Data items
— BEGIN —

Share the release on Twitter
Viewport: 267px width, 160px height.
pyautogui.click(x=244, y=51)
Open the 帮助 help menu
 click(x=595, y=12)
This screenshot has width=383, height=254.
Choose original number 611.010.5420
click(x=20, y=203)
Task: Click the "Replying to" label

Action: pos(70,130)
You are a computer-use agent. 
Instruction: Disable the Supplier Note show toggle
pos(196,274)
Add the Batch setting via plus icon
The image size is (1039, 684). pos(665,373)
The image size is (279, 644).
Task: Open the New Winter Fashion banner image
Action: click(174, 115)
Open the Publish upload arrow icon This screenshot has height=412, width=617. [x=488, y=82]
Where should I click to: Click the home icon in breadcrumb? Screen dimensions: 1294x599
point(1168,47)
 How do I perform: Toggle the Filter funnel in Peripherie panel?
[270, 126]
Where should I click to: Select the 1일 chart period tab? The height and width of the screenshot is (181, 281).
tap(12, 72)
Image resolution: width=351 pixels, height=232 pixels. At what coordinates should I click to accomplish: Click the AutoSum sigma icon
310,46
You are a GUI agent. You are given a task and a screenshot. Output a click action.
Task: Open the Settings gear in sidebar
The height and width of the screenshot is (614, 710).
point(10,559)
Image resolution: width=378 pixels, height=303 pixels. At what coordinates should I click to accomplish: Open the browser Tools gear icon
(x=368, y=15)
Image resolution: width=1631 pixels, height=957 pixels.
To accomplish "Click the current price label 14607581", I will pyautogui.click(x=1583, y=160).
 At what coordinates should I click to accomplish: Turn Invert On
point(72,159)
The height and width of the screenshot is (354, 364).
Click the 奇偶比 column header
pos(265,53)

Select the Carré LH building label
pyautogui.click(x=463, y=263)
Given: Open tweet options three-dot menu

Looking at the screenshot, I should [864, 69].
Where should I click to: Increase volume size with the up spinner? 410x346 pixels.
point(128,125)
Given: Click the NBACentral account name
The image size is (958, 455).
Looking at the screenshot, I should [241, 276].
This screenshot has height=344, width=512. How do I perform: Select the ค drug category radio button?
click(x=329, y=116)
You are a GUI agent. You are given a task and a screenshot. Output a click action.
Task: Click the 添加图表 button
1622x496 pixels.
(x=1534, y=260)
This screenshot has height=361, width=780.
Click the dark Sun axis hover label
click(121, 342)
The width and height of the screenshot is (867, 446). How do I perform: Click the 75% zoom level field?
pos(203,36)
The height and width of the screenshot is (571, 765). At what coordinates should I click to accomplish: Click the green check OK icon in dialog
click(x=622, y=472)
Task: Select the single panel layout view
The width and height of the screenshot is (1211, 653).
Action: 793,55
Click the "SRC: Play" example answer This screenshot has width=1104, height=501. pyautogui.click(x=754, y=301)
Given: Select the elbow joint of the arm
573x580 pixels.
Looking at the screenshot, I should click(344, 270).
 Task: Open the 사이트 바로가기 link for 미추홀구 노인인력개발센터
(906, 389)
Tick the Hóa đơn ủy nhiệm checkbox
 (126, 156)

— END —

Report every line of the records above that contains the word "This", and treat case as significant.

» **Full solution**:
This screenshot has width=383, height=254.
Open the Publish upload arrow icon This screenshot has height=412, width=617. [x=488, y=82]
This screenshot has height=344, width=512. How do I perform: Select the ค drug category radio button?
This screenshot has height=361, width=780.
Click the "SRC: Play" example answer This screenshot has width=1104, height=501. pyautogui.click(x=754, y=301)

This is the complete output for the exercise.